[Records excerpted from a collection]
^^^^^^^^
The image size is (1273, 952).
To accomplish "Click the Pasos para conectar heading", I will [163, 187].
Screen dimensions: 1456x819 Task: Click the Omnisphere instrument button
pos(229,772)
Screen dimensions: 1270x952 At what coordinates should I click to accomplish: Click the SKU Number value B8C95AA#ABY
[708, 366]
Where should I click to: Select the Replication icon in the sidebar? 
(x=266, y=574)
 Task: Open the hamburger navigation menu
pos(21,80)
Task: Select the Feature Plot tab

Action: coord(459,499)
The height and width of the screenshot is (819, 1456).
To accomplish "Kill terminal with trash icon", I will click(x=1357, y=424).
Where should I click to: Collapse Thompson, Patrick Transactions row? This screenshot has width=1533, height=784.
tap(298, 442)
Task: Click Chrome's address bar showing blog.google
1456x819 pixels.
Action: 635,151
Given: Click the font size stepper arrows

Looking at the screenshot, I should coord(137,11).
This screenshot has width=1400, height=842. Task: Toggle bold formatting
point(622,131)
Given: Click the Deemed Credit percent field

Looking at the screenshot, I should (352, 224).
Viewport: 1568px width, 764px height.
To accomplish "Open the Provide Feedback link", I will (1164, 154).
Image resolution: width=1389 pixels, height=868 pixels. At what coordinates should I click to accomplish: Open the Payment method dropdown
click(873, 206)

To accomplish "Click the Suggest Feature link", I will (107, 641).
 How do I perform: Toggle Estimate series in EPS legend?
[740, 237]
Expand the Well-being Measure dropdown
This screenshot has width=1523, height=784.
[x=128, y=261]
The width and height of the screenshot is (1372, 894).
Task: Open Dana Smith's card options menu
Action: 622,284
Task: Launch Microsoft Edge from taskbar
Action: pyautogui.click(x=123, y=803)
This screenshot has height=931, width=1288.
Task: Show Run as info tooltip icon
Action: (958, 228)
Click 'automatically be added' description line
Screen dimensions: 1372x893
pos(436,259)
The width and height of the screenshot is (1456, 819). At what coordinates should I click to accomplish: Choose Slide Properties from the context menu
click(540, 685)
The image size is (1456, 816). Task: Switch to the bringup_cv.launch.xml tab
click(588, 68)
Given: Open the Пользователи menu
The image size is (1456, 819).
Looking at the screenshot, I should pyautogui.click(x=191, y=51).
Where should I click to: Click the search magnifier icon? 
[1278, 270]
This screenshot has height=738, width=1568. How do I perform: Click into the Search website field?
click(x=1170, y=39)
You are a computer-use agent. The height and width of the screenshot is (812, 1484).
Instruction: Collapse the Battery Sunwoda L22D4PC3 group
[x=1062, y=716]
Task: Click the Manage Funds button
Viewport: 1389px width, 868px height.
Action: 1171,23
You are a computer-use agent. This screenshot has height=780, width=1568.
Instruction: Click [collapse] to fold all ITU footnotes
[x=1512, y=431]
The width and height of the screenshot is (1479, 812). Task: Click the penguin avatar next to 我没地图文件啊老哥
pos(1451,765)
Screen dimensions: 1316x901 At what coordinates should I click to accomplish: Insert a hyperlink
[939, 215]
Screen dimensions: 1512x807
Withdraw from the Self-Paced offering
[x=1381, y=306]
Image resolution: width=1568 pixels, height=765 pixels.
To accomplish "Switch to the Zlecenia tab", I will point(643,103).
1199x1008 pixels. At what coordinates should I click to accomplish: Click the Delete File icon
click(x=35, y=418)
^^^^^^^^
▶ Directions for this task: Copy out the records in full, matching every line character for character.

▶ Answer to the problem:
The image size is (1273, 952).
To accomplish "Click the Pasos para conectar heading", I will [163, 187].
Screen dimensions: 1456x819 Task: Click the Omnisphere instrument button
pos(229,772)
Screen dimensions: 1270x952 At what coordinates should I click to accomplish: Click the SKU Number value B8C95AA#ABY
[708, 366]
Where should I click to: Select the Replication icon in the sidebar? 
(x=266, y=574)
 Task: Open the hamburger navigation menu
pos(21,80)
Task: Select the Feature Plot tab

Action: coord(459,499)
The height and width of the screenshot is (819, 1456).
To accomplish "Kill terminal with trash icon", I will click(x=1357, y=424).
Where should I click to: Collapse Thompson, Patrick Transactions row? This screenshot has width=1533, height=784.
tap(298, 442)
Task: Click Chrome's address bar showing blog.google
1456x819 pixels.
Action: 635,151
Given: Click the font size stepper arrows

Looking at the screenshot, I should coord(137,11).
This screenshot has width=1400, height=842. Task: Toggle bold formatting
point(622,131)
Given: Click the Deemed Credit percent field

Looking at the screenshot, I should (352, 224).
Viewport: 1568px width, 764px height.
To accomplish "Open the Provide Feedback link", I will (1164, 154).
Image resolution: width=1389 pixels, height=868 pixels. At what coordinates should I click to accomplish: Open the Payment method dropdown
click(873, 206)

To accomplish "Click the Suggest Feature link", I will (107, 641).
 How do I perform: Toggle Estimate series in EPS legend?
[740, 237]
Expand the Well-being Measure dropdown
This screenshot has width=1523, height=784.
[x=128, y=261]
The width and height of the screenshot is (1372, 894).
Task: Open Dana Smith's card options menu
Action: 622,284
Task: Launch Microsoft Edge from taskbar
Action: pyautogui.click(x=123, y=803)
This screenshot has height=931, width=1288.
Task: Show Run as info tooltip icon
Action: (958, 228)
Click 'automatically be added' description line
Screen dimensions: 1372x893
pos(436,259)
The width and height of the screenshot is (1456, 819). At what coordinates should I click to accomplish: Choose Slide Properties from the context menu
click(540, 685)
The image size is (1456, 816). Task: Switch to the bringup_cv.launch.xml tab
click(588, 68)
Given: Open the Пользователи menu
The image size is (1456, 819).
Looking at the screenshot, I should pyautogui.click(x=191, y=51).
Where should I click to: Click the search magnifier icon? 
[1278, 270]
This screenshot has height=738, width=1568. How do I perform: Click into the Search website field?
click(x=1170, y=39)
You are a computer-use agent. The height and width of the screenshot is (812, 1484).
Instruction: Collapse the Battery Sunwoda L22D4PC3 group
[x=1062, y=716]
Task: Click the Manage Funds button
Viewport: 1389px width, 868px height.
Action: 1171,23
You are a computer-use agent. This screenshot has height=780, width=1568.
Instruction: Click [collapse] to fold all ITU footnotes
[x=1512, y=431]
The width and height of the screenshot is (1479, 812). Task: Click the penguin avatar next to 我没地图文件啊老哥
pos(1451,765)
Screen dimensions: 1316x901 At what coordinates should I click to accomplish: Insert a hyperlink
[939, 215]
Screen dimensions: 1512x807
Withdraw from the Self-Paced offering
[x=1381, y=306]
Image resolution: width=1568 pixels, height=765 pixels.
To accomplish "Switch to the Zlecenia tab", I will point(643,103).
1199x1008 pixels. At what coordinates should I click to accomplish: Click the Delete File icon
click(x=35, y=418)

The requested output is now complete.